The same goes for Asimov’s pair of field engineers, Powell and Donovan. One has a mustache and the other has red hair, and one is short-tempered and the other is calmer, and that’s about all I can tell you about them. I’m not even sure which is which, and, to be frank, I don’t really care. It’s difficult to imagine them separately, because the whole point of their characters is that they wind up in amusing (though sometimes dangerous) situations where robots run amok, and they have to think/banter their way out of them.
In a strange way, the robot characters feel far more human than the human characters. I can feel for Nestor/NS-2, the robot who’s yelled at by its human supervisors and in return does its best to hide from the other humans, even seeming to harbour what seems like anger toward the entire species for its unfair treatment. The Brain’s penchant for practical jokes and childlike nature resonates with me, and so does Cutie’s pigheaded faith. I wouldn’t do Asimov the crime of supposing this to be unintended: through the stories, it becomes quite clear that he’s suggesting these robots are more, not less, than human.

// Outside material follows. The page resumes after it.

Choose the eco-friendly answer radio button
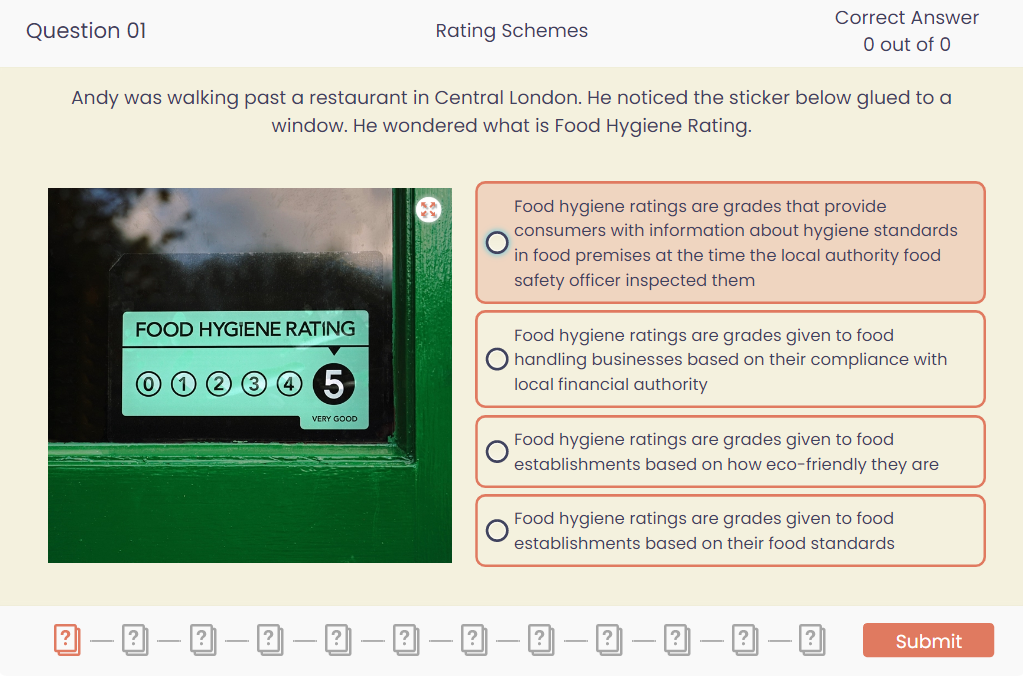This screenshot has height=677, width=1023. click(497, 452)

So I guess I wasn’t quite being fair when I said I agreed with Rinkworks’s assessment of I, Robot as a collection of logic puzzles. Logic puzzles do make you think, but they make you think about logic. Asimov’s stories also make you think about logic – if robot A is doing action X but the First Law of Robotics says A can’t do X unless Y… – but they make you think about people, too. In one of the later stories, Asimov has a character point out that robots would make the best leaders because not only do the three laws of robotics reflect the core principles held by every upstanding and “good” human being, but, unlike a human being, a robot is physically incapable of breaking them – and therefore immune to temptation*. While I don’t know that I agree with Asimov on everything, I do like the precise way in which he’s thought his plots through, both action-wise and theme-wise. The Rest of the Robots and The Complete Robot are definitely going on my list of library holds.
* This, BTW, is a little skeevy to me, because I don’t like the idea that the best way to be good is to be built in such a way that being “bad” isn’t an option. I’d like to think that the reason we value people who do good so highly is because we know they didn’t have to do good. See Anthony Burgess’s A Clockwork Orange.